Novas descobertas científicas revelam postos de destaque de mulheres na Antiguidade
Elas eram governantes, guerreiras e xamãs

Em 2008, em um sítio arqueológico próximo a Sevilha, na Espanha, uma equipe de escavadores encontrou um túmulo que parecia condensar toda a pompa e o prestígio de uma vida rara. Entre ossos preservados, repousava uma coleção de objetos impressionante: colares de pedras finas, lâminas trabalhadas, metais reluzentes — e, no centro da cena, uma presa de elefante, deslocada do coração da África até o extremo da Península Ibérica, há 5 000 anos. Diante de tamanha opulência, a conclusão soava inevitável: ali jazia um homem, líder de seu povo, talvez o mais poderoso de sua época. Foi batizado, sem maiores dúvidas, de Homem do Marfim.
Em 2021, aqueles restos mortais voltaram a ser examinados com técnicas científicas inovadoras. E então a narrativa ruiu: o personagem não era masculino, mas, sim, uma mulher, a agora chamada Dama do Marfim. A reclassificação, divulgada com estardalhaço e certeza, representa muito mais do que uma correção, é indício de louvável movimento: a arqueologia contemporânea desafia, em sucessivos anúncios, uma das mais antigas certezas da civilização: a de que o poder sempre esteve com eles, bravos e indestrutíveis provedores.

Não é assim, e bem-vindo ao mundo de força e relevância femininas. Durante muito tempo, interpretações arqueológicas se apoiaram em critérios frágeis para determinar o sexo de indivíduos enterrados. Esqueletos com objetos de prestígio eram automaticamente associados ao universo masculino. Essa prática consolidou uma narrativa em que autoridade, prestígio e guerra eram prerrogativas dos homens, enquanto às mulheres restava o espaço privado e secundário. Hoje, com análises de DNA preservado e proteínas do colágeno, a ciência revela um quadro diverso. “Muitas interpretações antigas foram feitas a partir do tamanho dos ossos”, diz Ximena Villagran, professora do Museu de Arqueologia e Etnologia da Universidade de São Paulo. “É atalho para erros, porque um homem jovem pode ter dimensões semelhantes às de uma mulher adulta.”
Os exemplos se multiplicam. Em Birka, na Suécia, uma sepultura viking célebre desde o século XIX parecia conter todos os sinais de um guerreiro: espada, machado, lança, arco, flechas, dois cavalos. Mas testes genéticos revelaram que a figura era feminina. Mais a leste, nas estepes ucranianas, escavações de tumbas revelaram mulheres sepultadas com armas, tesouros e cavalos — prova de que as lendárias amazonas da mitologia grega talvez tenham existido. Na Sibéria, a chamada Donzela de Gelo, descoberta nas montanhas do Altai, foi sepultada com roupas bordadas e tatuagens elaboradas, em posição de destaque espiritual, sugerindo seu papel como xamã. E, nas Américas, túmulos de nove milênios atrás, acompanhados de pontas de lança e instrumentos de caça, indicam que mulheres também participaram da perseguição a grandes animais, desmontando o clichê da “coletora” submissa ao “homem caçador”.

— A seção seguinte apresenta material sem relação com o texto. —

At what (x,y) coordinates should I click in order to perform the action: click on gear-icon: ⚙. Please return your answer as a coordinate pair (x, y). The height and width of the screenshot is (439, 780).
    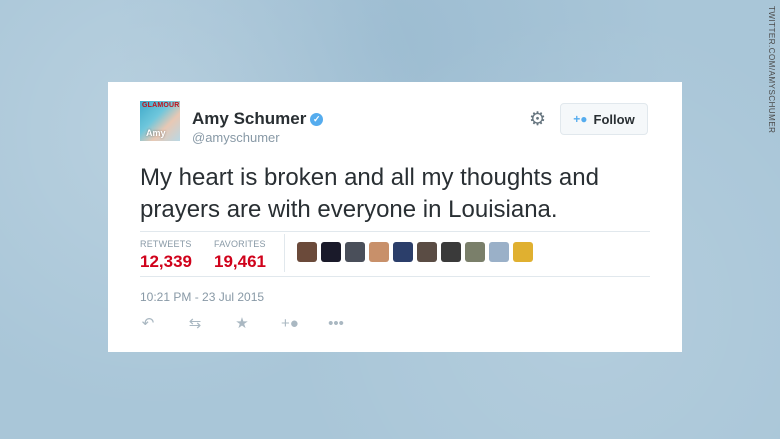
    Looking at the image, I should click on (538, 120).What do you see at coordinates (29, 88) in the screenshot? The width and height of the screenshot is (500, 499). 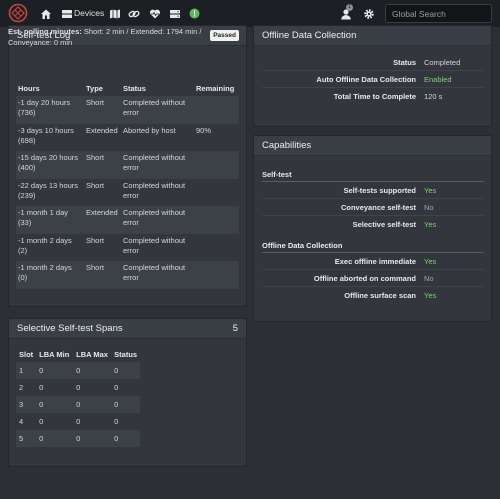 I see `column-header: Hours` at bounding box center [29, 88]. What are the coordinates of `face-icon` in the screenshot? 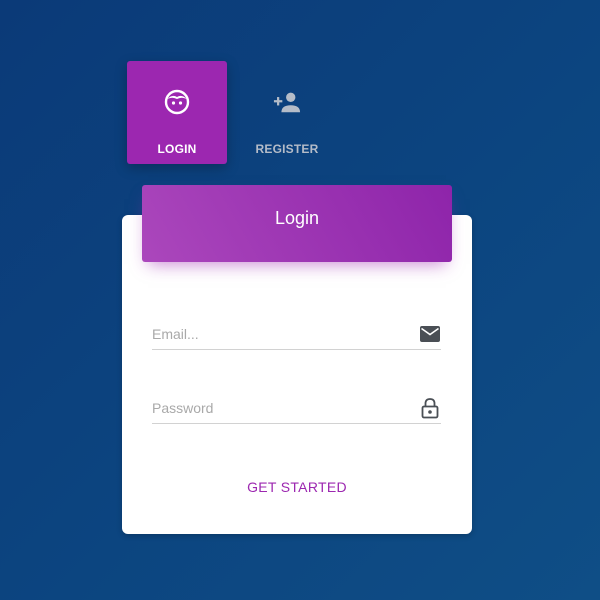 It's located at (177, 102).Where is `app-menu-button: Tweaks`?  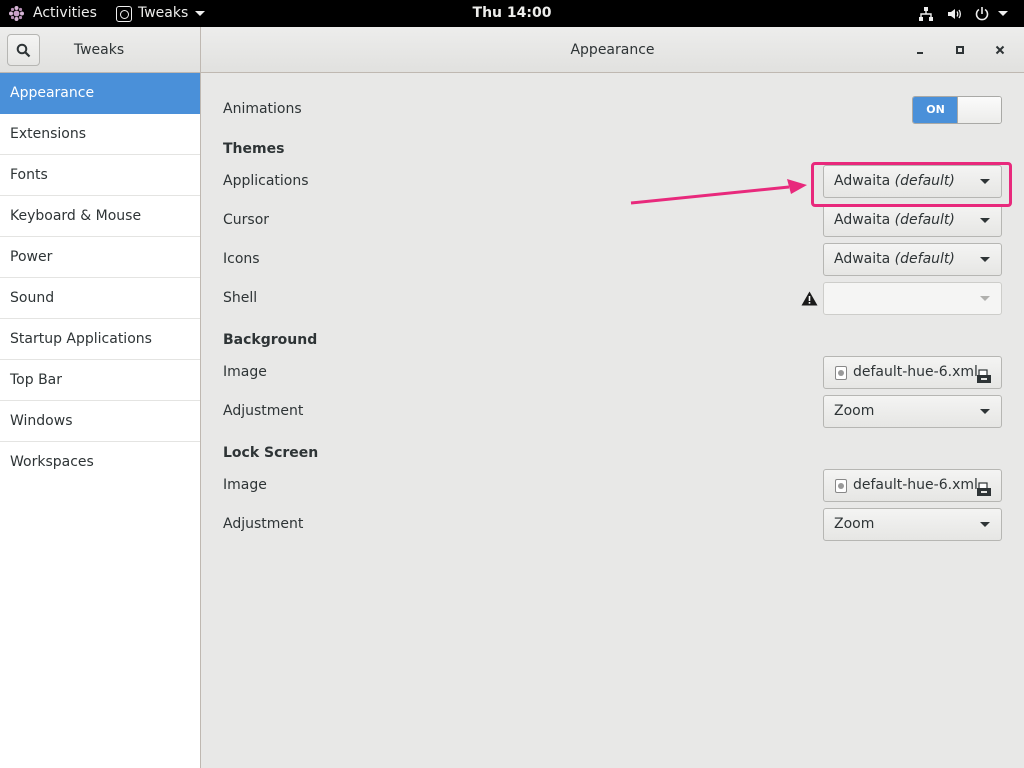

A lista não se limita ao mundo pré-histórico. Hatshepsut, faraó do Egito no século XV a.C., assumiu a coroa com todos os símbolos do poder masculino, do cetro à barba postiça, e deixou monumentos colossais em seu nome. Na China antiga, a general Fu Hao, esposa do rei Wu Ding, comandou exércitos, participou de rituais religiosos e foi sepultada com centenas de armas de bronze. No século I d.C., a celta Boudica liderou o povo iceno em uma revolta contra as legiões romanas na Grã-Bretanha.
Cada uma delas parecia desafiar o destino reservado às mulheres em sociedades descritas como patriarcais. Mas a arqueologia contemporânea mostra que esses casos não foram isolados. “É difícil falar em exceções”, observa Ximena, da USP. “Cada região teve sua trajetória, e a arqueologia mostra que ainda há muito por descobrir sobre o papel das mulheres em diferentes sociedades.” A arqueologia feminista, que ganhou força nos anos 1980 e agora voa com firmeza, desafia a visão tradicional da divisão de trabalho, que ainda hoje ecoa, em postura machista e misógina. Recontar a história do passado pode ter o dom de reconstruir o presente. Cada novo achado, depois de sobejamente esmiuçado, transmite a mensagem necessária: o patriarcado, longe de ser uma regra imutável, foi apenas uma entre muitas formas possíveis de organizar o poder. Eis, portanto, um novo capítulo da revolução feminina.